What to do: Translate this sentence from the article about the Deadpool sequel into Spanish: "But it won’t be the first time these two characters have gone face-to-face on the big screen."

Excerpt:

^^^^

On an evening that might have otherwise been dominated by some faintly alarming MCU developments, patient Ryan Reynolds fans received a delightful surprise: The star will be returning for the long-awaited Deadpool threequel, slated for release in 2024. But that was only half the bombshell dropped in Reynolds’ video tweet on Tuesday evening. Joining the titular Marvel antihero will be an even less expected, though perhaps even more highly anticipated, co-star: Hugh Jackman’s Wolverine.
But it won’t be the first time these two characters have gone face-to-face on the big screen. That extremely dubious honor belongs to what may still reign as the most detested and willfully forgotten installment of 20th Century Fox’s X-Men film series. Deadpool 3 — or whatever its title turns out to be — has a chance to make good on the 2009 showcase of chaos and desperation that was X-Men Origins: Wolverine.

^^^^

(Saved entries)
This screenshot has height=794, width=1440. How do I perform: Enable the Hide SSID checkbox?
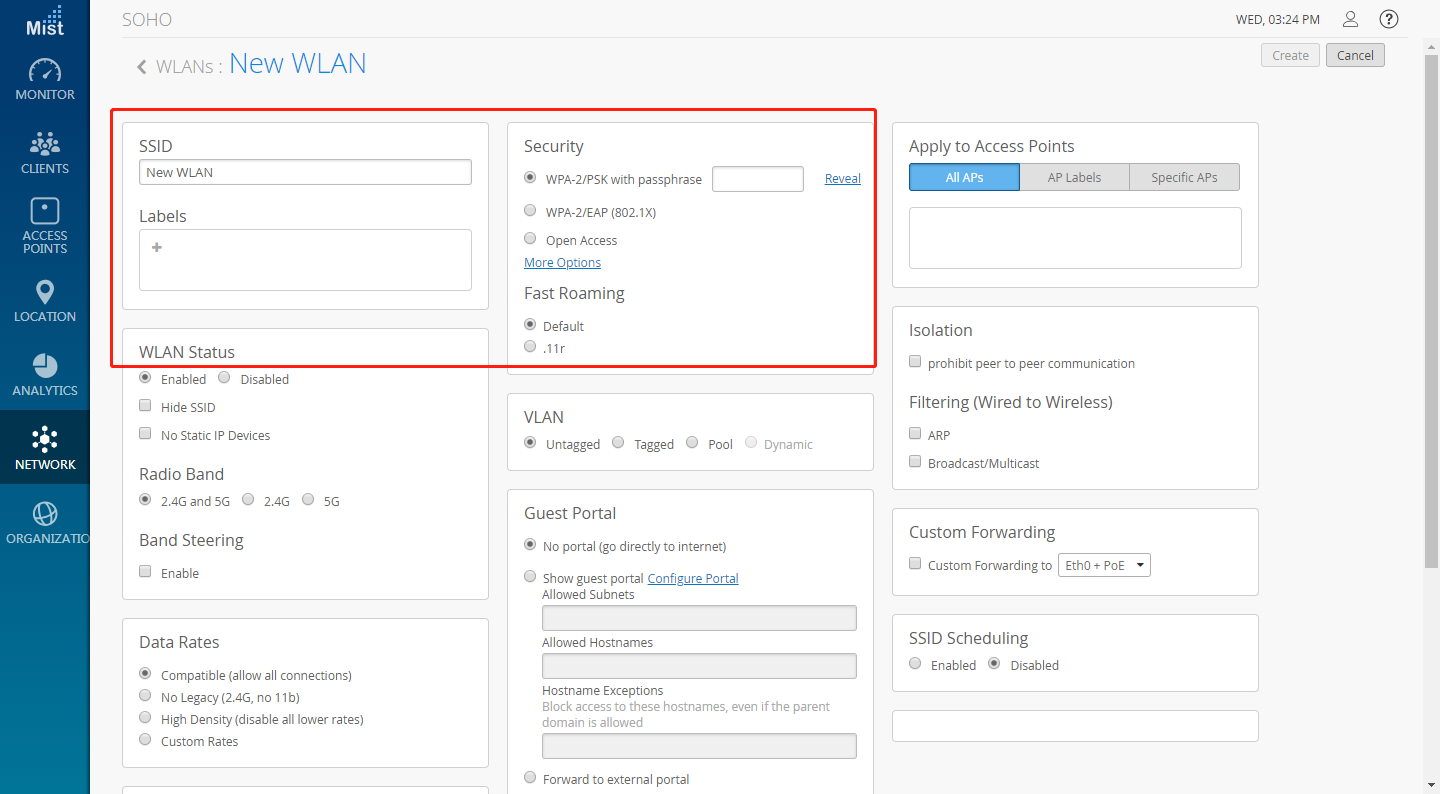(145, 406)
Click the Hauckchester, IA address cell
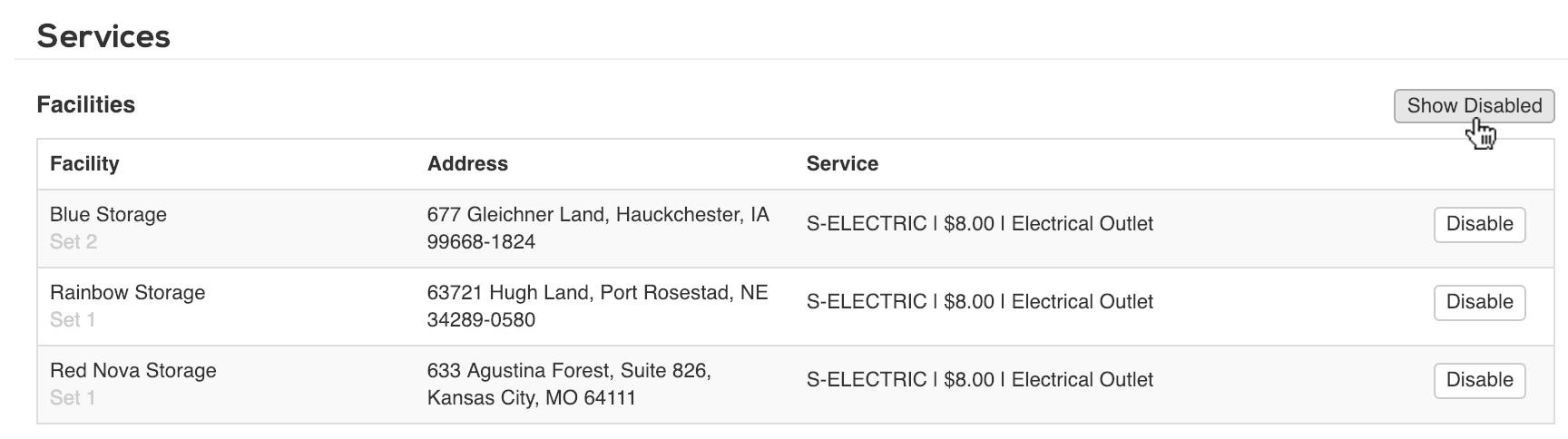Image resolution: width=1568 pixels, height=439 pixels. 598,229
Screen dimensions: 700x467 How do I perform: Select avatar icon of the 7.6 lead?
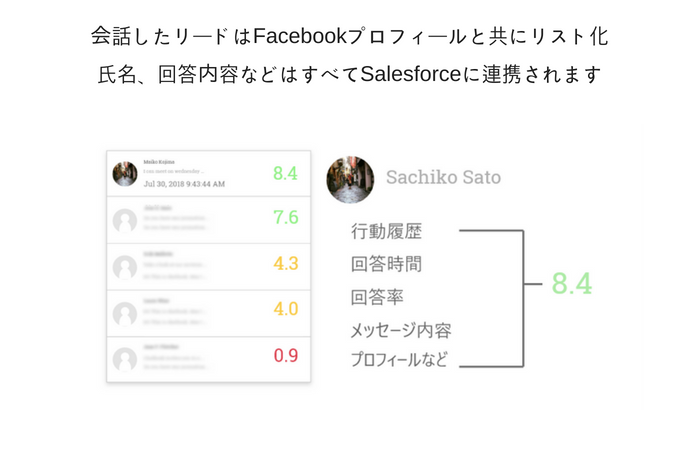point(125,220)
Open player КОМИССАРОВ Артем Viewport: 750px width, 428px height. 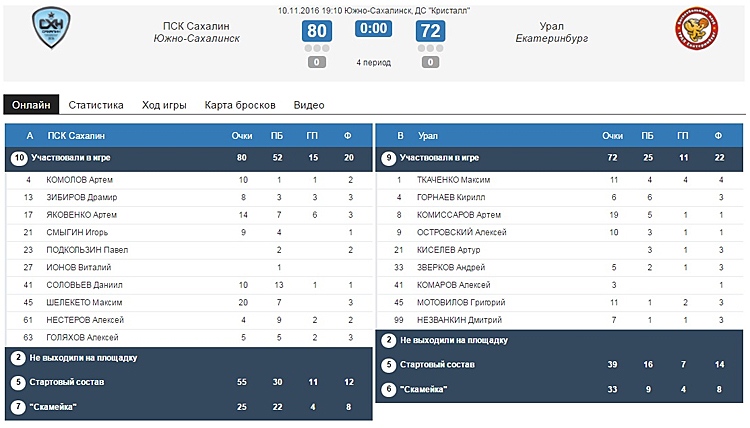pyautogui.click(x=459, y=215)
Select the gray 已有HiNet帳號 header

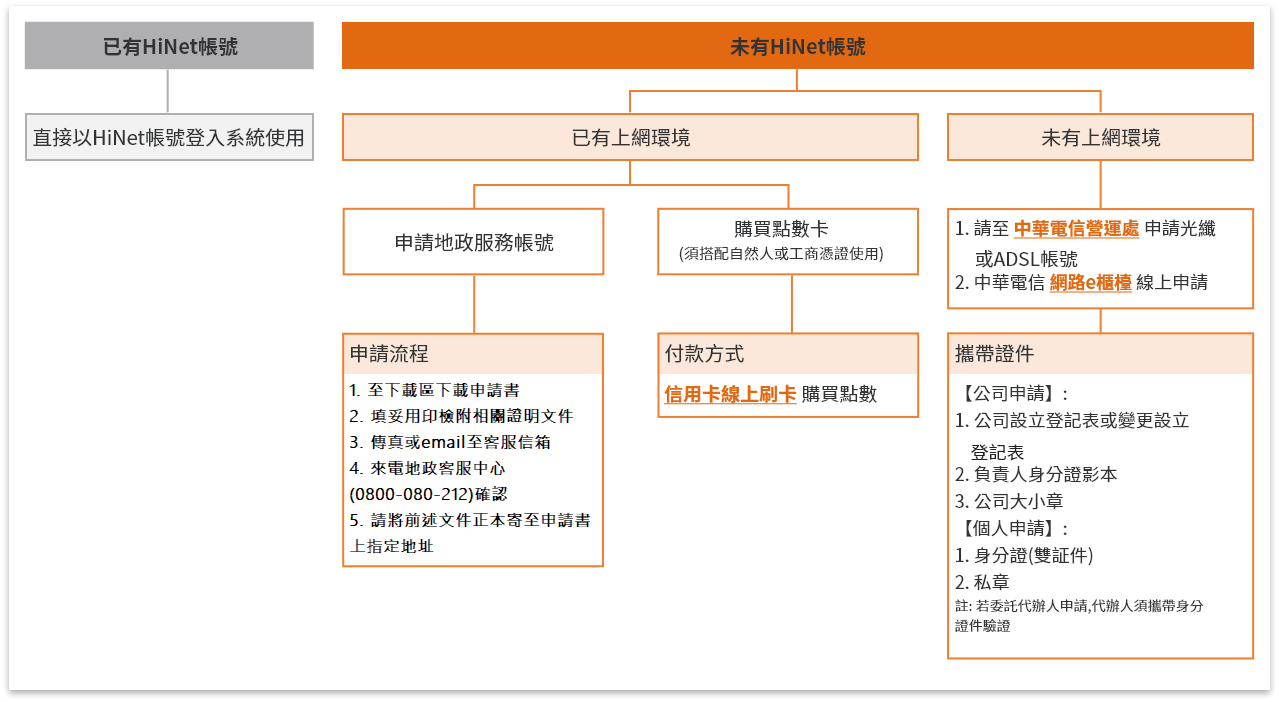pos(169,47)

^^^^

Answer below: Pero no será la primera vez que estos dos personajes se enfrenten cara a cara en la gran pantalla.